Learn how linear search scans every element one by one and when it is actually the right choice.

Linear Search

Linear search checks every element one by one from left to right until it finds the target or reaches the end. It requires no preprocessing, no sorting, no special structure — just scan through and check each element.

Linear SearchO(n) · no sorting needed
target
7
[0]
2
[1]
9
[2]
4
[3]
1
[4]
8
[5]
3
[6]
6
[7]
Checked:
0 / 8
linear_search.py
def linear_search(arr, target):
for i, val in enumerate(arr):
if val == target: return i
return -1 # not found
Search for target = 8 in [7, 2, 9, 4, 1, 8, 3, 6]
step 0/12
0%

How it works

def linear_search(arr, target):
    for i, val in enumerate(arr):
        if val == target:
            return i   # found — return index

    return -1   # not found


arr = [7, 2, 9, 4, 1, 8, 3, 6]
print(linear_search(arr, 8))   # 5
print(linear_search(arr, 5))   # -1

Finding all occurrences

Linear search can easily find every occurrence of a value, not just the first one:

def linear_search_all(arr, target):
    indices = []
    for i, val in enumerate(arr):
        if val == target:
            indices.append(i)
    return indices


arr = [3, 1, 4, 1, 5, 9, 2, 6, 1]
print(linear_search_all(arr, 1))   # [1, 3, 8]

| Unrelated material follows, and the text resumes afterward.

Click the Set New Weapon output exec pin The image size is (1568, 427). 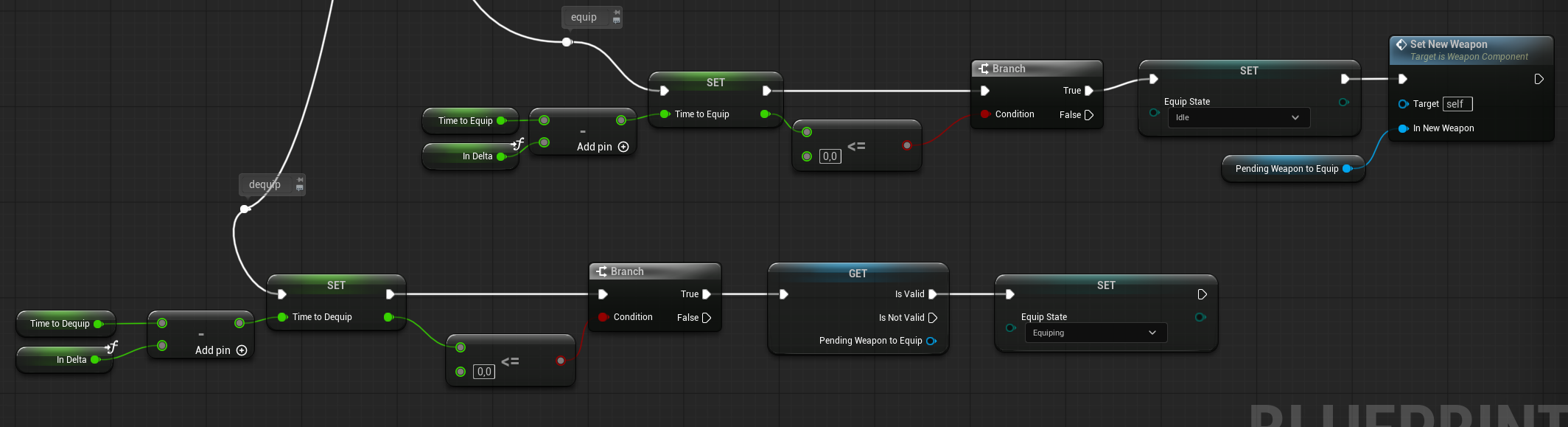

When linear search is the right choice

Linear search looks inefficient — O(n) compared to O(log n) for binary search. But it is often the correct choice:

Unsorted data — binary search requires sorting first. Sorting costs O(n log n). If you only need to search once, linear search at O(n) is faster overall.

Small arrays — binary search has overhead from index calculations. For arrays under ~20 elements, linear search with its simple loop often wins in practice.

Linked lists — binary search needs O(1) random access. A linked list requires O(n) to reach the middle element, making binary search O(n log n) — worse than linear search.

Searching by condition — "find the first element greater than 100" or "find the last negative number." Binary search only works for exact comparisons on sorted data.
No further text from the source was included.